Marsh Award for Conservation in Genetic Bio-Diversity
This Award, run in association with the Rare Breeds Survival Trust, recognises individuals or a group that have made significant technical, scientific and practical contributions to the field of genetic bio-diversity. The Award has been running since 1996.
The understanding of genetic bio-diversity is of great importance in helping the conservation of rare breeds as well as encouraging breed variation. The Award recognises those who have shown a commitment to their research in this field, and who have gone to great lengths to apply their knowledge, and work with other individuals and organisations, in order to achieve these aims.
Pictured: Hackney Horses
The 2012 winner is Profesor John Woolliams
Professor John Woolliams is a quantitative geneticist employed by the Roslin Institute, University of Edinburgh, and his work covers both theoretical and applied aspects of genetics in managed populations. He is recognised as a world authority on the genetic management of breeds of farm livestock with small populations, and the ‘unified theory of genetic gain and variance’ he and his co-workers developed has applications to genetic conservation not just for rare breeds, but more widely, such as in the genetic management of numerically abundant but inbred populations.

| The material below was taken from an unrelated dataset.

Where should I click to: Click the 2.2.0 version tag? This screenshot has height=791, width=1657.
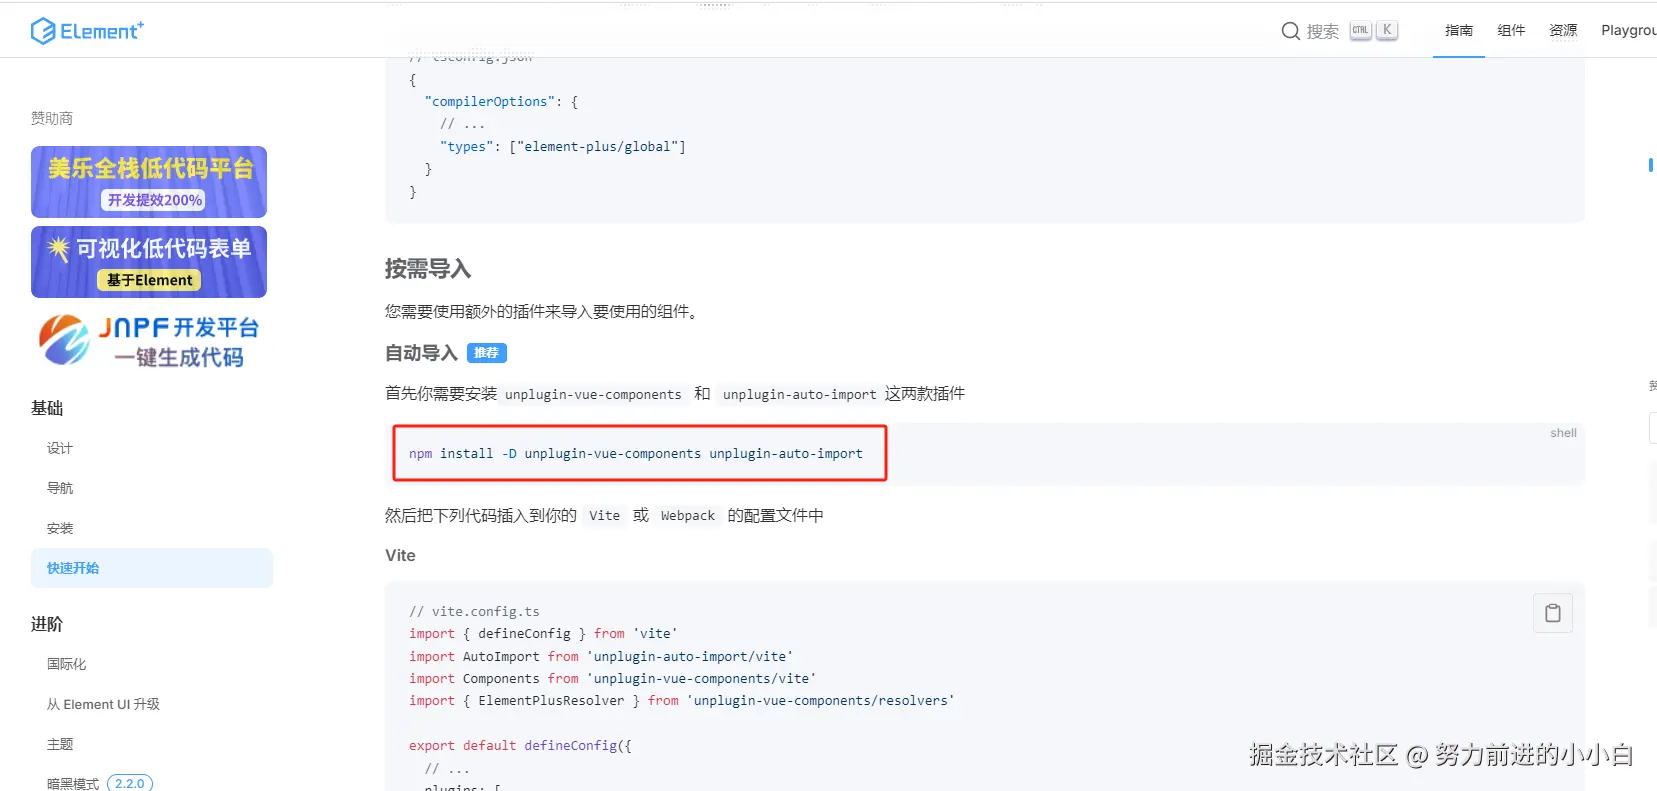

Prof. Woolliams’ genetics research extends across many livestock species, including sheep, pigs, cattle and salmon, but always combines elements of genomics and genetics.
His work in general has significantly furthered our understanding of DNA and genetics, and particularly the mechanisms and implications of how linked genes are passed on in livestock populations, which is very important for conservation. His work has also contributed to the advance of DNA technologies (‘Dolly the sheep’, cloning etc.)
Prof. Woolliams has worked closely with many industry partners including breeding companies, breed societies and RBST. He has helped to advise breed societies on the risks of introducing undesirable characteristics, including genetic diseases, or of losing genetic variation. He has freely and readily offered advice to RBST when asked, and is one of the Trust’s ‘turn-to’ experts whenever advice on genetic matters is required.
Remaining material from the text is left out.